Although the J&J was 57% effective at preventing moderate to severe Covid-19 caused by the variant, it was even better at guarding against severe and critical Covid-19 cases across countries — variant or no variant, Gray explains.
The J&J vaccine ultimately reduced a person’s risk of developing severe and critical Covid-19 by 85%, even when confronted by the new variant. The large, late-stage international trial of the vaccine also confirmed that the jab was safe.
In advocating for an expanded trial of the vaccine, scientists are likely balancing healthcare workers’ need for access to an effective vaccine shown to drastically reduce deaths with the need to collect more data on the jab.
This careful balancing act has led to similar clinical access programmes in the past to allow patients with extensively drug-resistant tuberculosis with no other options access to new treatments.
J&J has already applied to the US regulator, the Food and Drug Administration, to distribute the vaccine under emergency use provisions. Similar other applications are pending globally, Gray says.
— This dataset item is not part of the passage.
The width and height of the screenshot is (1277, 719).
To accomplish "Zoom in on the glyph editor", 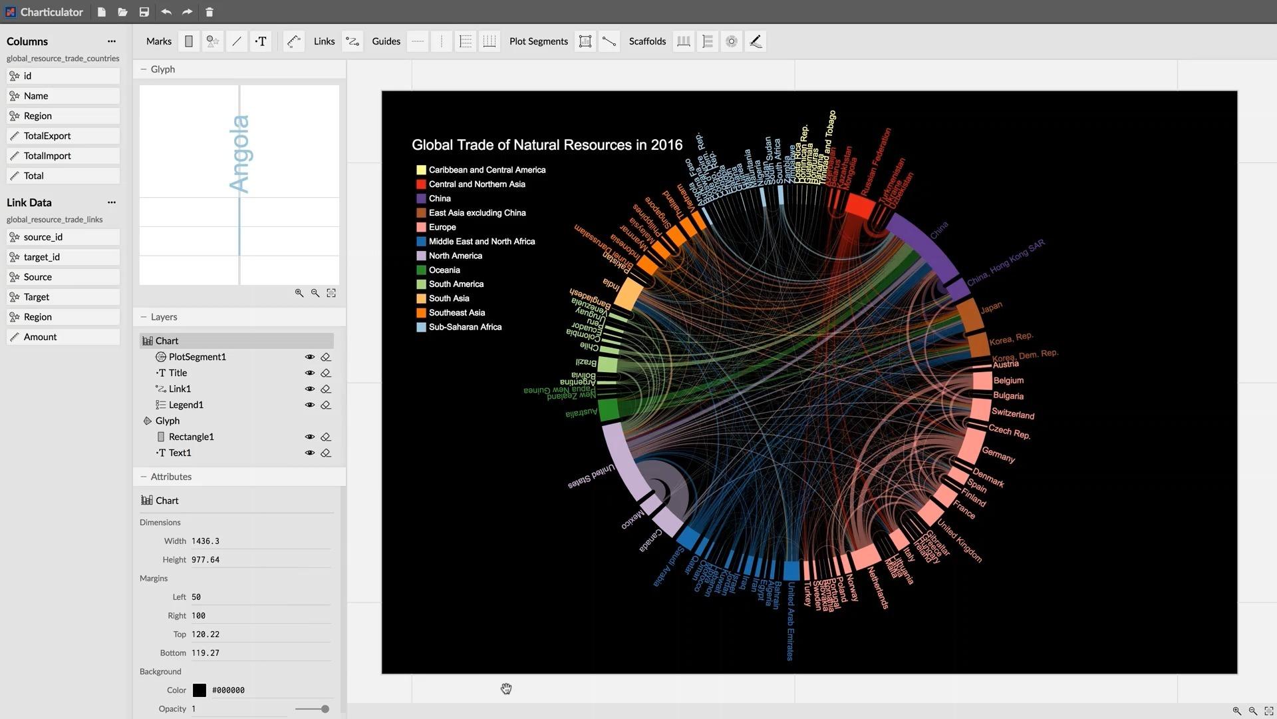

J&J provides data on its vaccine regularly to the South African Health Products Regulatory Authority as part of a rolling review to help fast-track approvals.
Meanwhile, time is of the essence for South Africa. The country’s current AstraZeneca vaccine stocks will expire in early April unless the provider, the Serum Institute of India, can either send new stock or advise South Africa it can safely extend the vaccine’s shelf life.
Almost out of its second wave, the country is also expecting a fresh wave of infections in three to four months, Madhi says.
“The question that we need to ask ourselves is: Knowing that both AstraZeneca and the J&J vaccine are safe … and even though there are question marks in terms of the effectiveness of the AstraZeneca vaccine against severe disease — do we want to take the risk of not vaccinating high-risk groups now knowing that you’re not going to cause harm, but they might be protected against severe disease?” Madhi says.